I agree music would be a good application for this approach.

comment by awg · 2023-05-10T00:04:17.655Z · LW(p) · GW(p)

Then again...the output of an LLM is a stream of tokens (yeah?). I wonder what applications LTCs could have as a post-processor for LLM output? No idea what I'm really talking about though.

Replies from: mishka
comment by mishka · 2023-05-10T12:12:50.179Z · LW(p) · GW(p)

Not quite. The actual output is the map from tokens to probabilities, and only then one samples a token from that distribution.

So, LLMs are more continuous in this sense than is apparent at first, but time is discrete in LLMs (a discrete step produces the next map from tokens to probabilities, and then samples from that).

Of course, when one thinks about spoken language, time is continuous for audio, so there is still some temptation to use continuous models in connection with language :-) who knows... :-)

Replies from: awg
comment by awg · 2023-05-10T15:20:19.108Z · LW(p) · GW(p)

Ah aha! Thank you for that clarification!

answer by the gears to ascension · 2023-05-10T15:38:16.027Z · LW(p) · GW(p)

This is pure capabilities, and yes, it's a big deal.

comment by Christopher King (christopher-king) · 2023-05-10T18:25:40.944Z · LW(p) · GW(p)

If it works out-of-distribution, that's a huge deal for alignment! Especially if alignment generalizes farther than capabilities.
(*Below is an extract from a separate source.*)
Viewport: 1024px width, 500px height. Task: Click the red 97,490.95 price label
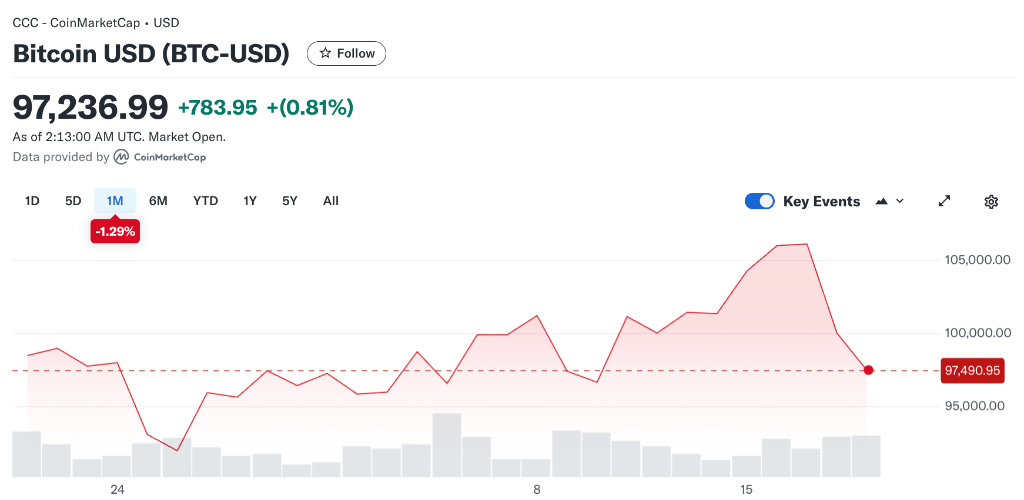(972, 371)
Then you can just throw something like imitative amplification at it and it is probably aligned (assuming that "does well out-of-distribution" implies that the mesa-optimizers are tamed).

Replies from: red75prime, lahwran
comment by red75prime · 2023-05-10T18:43:14.462Z · LW(p) · GW(p)

I have low confidence in that, but I guess it (OOD generalization by "liquid" networks) works well in differentiable continuous domains (like low-level motion planning) by exploiting natural smoothness of a system. So I wouldn't get my hopes high in its universal applicability.

comment by the gears to ascension (lahwran) · 2023-05-11T05:56:26.282Z · LW(p) · GW(p)

it's built out of an optimizer, why would that tame inner optimizers? perhaps it makes them explicit, because now the whole thing is a loss function, but the iterative inference can't be shut off and still get functionally

Replies from: christopher-king
comment by Christopher King (christopher-king) · 2023-05-11T12:58:33.385Z · LW(p) · GW(p)

That's just part of the definition of "works out of distribution". Scenarios where inner optimizers become AGI or something are out of distribution from training.

3 comments

Comments sorted by top scores.

comment by Stephen Fowler (LosPolloFowler) · 2023-05-11T06:13:11.989Z · LW(p) · GW(p)

I have to dispute the idea that "less neurons" = "more human-readable". If the fewer neurons are performing a more complex task it won't necessarily be easier to interpret.  

Replies from: shayne-o-neill
comment by Shayne O'Neill (shayne-o-neill) · 2023-07-13T12:31:09.227Z · LW(p) · GW(p)

Definately. The lower the neuron vs 'concepts' ratio is, the more superposition required to represent everything. That said with the continuous function nature of LNNs these seem to be the wrong abstraction for language. Image models? Maybe.  Audio models? Definately. Tokens and/or semantic data?  That doesnt seeem practical.

 

comment by Charlie Steiner · 2023-05-13T04:32:19.725Z · LW(p) · GW(p)

I just skimmed the video, but it seems like there's more salesmanship than there is explanation of what the network is doing, how its capabilities would compare to using e.g. a small RNN, and how far it actually generalizes.

Remember that self-driving cars first appeared in the 1980s - lane-keeping is actually a very simple task if you only need 99% reliability. I don't think their demos are super informative about the utility of this architecture to complicated tasks.

So I'd be interested if you looked into it more and think that my first impression is unfair.